O Brasil corre o risco de perder o certificado de erradicação do sarampo, obtido há três anos. Sem conseguir controlar a transmissão da doença e com baixa cobertura vacinal, o País tem no momento três Estados com surto: Amazonas, Roraima e, mais recentemente, o Pará. O ministro da Saúde, Luiz Henrique Mandetta, admitiu nesta quinta-feira, 14, haver ainda risco de casos na Bahia, por causa do fluxo de transporte nesse período do ano.
Apesar do número expressivo de registros no País, é ainda baixo o porcentual da população imunizada. Dados preliminares do ministério indicam que metade das cidades não atingiu a meta de cobertura vacinal – igual ou superior a 95%.
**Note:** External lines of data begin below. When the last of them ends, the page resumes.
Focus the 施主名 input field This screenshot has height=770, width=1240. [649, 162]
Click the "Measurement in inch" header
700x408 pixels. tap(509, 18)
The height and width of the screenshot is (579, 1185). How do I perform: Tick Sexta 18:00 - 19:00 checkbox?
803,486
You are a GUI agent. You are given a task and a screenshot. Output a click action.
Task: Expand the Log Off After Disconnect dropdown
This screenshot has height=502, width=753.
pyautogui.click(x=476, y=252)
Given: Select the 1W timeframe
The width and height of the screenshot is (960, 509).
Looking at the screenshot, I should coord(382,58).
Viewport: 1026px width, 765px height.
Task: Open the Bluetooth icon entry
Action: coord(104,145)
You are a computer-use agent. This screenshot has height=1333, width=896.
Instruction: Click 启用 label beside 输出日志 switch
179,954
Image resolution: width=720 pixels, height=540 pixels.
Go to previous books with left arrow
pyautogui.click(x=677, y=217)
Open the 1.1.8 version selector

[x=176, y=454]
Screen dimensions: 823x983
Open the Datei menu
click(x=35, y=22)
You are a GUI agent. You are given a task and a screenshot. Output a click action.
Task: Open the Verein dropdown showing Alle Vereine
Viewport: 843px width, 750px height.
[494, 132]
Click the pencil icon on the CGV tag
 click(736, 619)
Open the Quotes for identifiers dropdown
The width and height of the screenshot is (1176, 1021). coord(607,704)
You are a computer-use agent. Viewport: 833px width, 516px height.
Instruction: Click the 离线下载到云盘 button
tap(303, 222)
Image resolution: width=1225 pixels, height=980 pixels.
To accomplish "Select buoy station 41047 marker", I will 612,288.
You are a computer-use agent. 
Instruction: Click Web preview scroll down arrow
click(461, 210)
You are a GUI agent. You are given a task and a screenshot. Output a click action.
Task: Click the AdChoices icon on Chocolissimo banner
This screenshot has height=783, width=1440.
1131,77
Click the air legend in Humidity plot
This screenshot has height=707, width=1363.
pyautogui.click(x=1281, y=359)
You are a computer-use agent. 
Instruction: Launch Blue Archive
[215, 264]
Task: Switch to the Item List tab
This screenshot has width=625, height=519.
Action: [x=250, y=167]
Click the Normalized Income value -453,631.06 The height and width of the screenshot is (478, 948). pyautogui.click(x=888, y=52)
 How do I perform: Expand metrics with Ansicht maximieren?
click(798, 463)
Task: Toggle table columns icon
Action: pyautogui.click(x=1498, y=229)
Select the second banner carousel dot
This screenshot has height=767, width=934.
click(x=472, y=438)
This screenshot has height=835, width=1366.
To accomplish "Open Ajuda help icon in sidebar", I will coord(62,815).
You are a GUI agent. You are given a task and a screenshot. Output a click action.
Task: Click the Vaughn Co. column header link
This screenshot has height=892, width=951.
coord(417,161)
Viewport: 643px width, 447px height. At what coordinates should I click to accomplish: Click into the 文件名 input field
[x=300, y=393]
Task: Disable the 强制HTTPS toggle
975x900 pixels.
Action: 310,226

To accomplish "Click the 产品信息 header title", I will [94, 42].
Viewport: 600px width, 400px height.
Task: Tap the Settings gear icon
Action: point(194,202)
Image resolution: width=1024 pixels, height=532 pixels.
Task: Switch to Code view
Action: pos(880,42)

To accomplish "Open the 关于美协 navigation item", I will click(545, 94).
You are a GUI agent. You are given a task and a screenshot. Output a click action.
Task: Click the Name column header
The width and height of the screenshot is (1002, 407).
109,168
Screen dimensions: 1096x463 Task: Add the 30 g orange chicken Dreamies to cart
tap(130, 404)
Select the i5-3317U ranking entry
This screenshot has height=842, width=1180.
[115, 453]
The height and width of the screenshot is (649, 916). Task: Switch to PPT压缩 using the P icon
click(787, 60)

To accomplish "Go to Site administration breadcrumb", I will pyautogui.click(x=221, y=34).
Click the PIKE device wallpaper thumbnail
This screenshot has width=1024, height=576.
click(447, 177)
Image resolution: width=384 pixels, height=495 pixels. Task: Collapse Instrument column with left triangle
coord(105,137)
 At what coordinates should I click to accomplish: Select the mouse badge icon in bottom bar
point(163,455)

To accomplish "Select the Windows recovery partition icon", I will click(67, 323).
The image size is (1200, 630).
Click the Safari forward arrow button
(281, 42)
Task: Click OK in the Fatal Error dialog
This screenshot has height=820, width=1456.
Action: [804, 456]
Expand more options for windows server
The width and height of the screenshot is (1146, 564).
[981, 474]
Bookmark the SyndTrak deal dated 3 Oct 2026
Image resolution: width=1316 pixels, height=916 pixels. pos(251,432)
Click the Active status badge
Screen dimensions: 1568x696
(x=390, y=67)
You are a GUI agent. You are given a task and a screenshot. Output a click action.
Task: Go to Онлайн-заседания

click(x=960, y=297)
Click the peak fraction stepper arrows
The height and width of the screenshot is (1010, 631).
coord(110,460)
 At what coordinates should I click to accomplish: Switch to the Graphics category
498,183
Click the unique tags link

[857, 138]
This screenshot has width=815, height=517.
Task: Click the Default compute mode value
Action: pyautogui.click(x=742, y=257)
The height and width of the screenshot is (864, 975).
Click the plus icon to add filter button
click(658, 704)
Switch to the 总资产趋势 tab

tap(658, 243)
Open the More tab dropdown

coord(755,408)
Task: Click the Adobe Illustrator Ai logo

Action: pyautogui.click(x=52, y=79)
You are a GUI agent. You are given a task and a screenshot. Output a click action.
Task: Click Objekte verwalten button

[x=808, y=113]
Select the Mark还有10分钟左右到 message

No Pará, por exemplo, 83,3% dos municípios não atingiram a meta. Em Roraima, foram 73,3%; no Amazonas, 50%. “Estamos no precipício”, disse o ministro, ao se referir à cobertura de vacinas em geral no País. Numa reunião com secretários estaduais e municipais de saúde, observou que a situação é reflexo de uma sucessão de fatores.

O certificado de erradicação é retirado quando se registra a transmissão da doença durante um ano. A data-limite é a próxima segunda-feira, dia 18. A definição do status brasileiro, contudo, será conhecida só dias depois, com a confirmação da doença. Isso geralmente ocorre em um intervalo de até dez dias. Dentro do ministério, porém, o desfecho é dado como certo.

O primeiro caso de sarampo entre brasileiros ocorreu no dia 19 de fevereiro de 2018. Antes dessa data, o País já identificava alguns pacientes doentes – eram imigrantes da Venezuela. Mandetta observou que, se a cobertura vacinal fosse adequada, os casos seriam isolados. Houve, no entanto, surto da doença.

Ele ressaltou que a baixa cobertura vacinal não se resume ao sarampo – e lembrou de difteria e pólio. O ministério planeja uma grande campanha nacional pela vacinação. A ideia é aproveitar a mobilização contra a gripe e atualizar cadernetas. A ideia é de que esse anúncio seja feito para marcar cem dias do governo Jair Bolsonaro.